▶ _Dataset extract_:
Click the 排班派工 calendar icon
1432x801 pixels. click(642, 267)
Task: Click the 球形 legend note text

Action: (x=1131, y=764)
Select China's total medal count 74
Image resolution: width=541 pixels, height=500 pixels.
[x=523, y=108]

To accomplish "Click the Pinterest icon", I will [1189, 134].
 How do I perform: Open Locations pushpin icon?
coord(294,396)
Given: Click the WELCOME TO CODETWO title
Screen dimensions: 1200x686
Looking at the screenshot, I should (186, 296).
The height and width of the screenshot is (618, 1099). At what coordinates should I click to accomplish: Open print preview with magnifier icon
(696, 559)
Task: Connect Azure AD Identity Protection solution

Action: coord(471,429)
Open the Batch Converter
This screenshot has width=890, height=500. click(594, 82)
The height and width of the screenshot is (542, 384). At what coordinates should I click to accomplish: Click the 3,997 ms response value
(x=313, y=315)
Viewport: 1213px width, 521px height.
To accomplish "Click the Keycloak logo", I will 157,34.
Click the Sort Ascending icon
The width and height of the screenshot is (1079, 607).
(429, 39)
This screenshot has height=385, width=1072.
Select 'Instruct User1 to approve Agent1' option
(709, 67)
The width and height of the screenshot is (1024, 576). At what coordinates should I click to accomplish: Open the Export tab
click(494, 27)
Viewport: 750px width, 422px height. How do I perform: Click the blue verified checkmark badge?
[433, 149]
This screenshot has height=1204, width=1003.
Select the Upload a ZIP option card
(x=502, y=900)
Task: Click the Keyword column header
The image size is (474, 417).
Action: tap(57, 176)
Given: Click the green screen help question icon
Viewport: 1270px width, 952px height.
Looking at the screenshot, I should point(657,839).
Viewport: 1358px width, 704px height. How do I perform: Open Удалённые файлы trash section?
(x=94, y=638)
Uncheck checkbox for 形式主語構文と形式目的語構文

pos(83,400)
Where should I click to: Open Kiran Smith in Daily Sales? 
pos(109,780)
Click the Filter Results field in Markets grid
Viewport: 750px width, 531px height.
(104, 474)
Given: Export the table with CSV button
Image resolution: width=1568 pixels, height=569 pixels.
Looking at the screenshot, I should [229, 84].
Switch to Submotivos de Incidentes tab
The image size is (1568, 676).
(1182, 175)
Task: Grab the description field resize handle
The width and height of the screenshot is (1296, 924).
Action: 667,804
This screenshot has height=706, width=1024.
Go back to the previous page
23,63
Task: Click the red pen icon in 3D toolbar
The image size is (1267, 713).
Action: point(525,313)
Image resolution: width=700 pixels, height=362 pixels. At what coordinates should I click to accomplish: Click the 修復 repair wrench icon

▶ _Assignment_:
Your answer should be an exact copy of the lines from the one with "Given: Export the table with CSV button" through the end of the material, with no other lines.

▶ _Result of the task_:
Given: Export the table with CSV button
Image resolution: width=1568 pixels, height=569 pixels.
Looking at the screenshot, I should [229, 84].
Switch to Submotivos de Incidentes tab
The image size is (1568, 676).
(1182, 175)
Task: Grab the description field resize handle
The width and height of the screenshot is (1296, 924).
Action: 667,804
This screenshot has height=706, width=1024.
Go back to the previous page
23,63
Task: Click the red pen icon in 3D toolbar
The image size is (1267, 713).
Action: point(525,313)
Image resolution: width=700 pixels, height=362 pixels. At what coordinates should I click to accomplish: Click the 修復 repair wrench icon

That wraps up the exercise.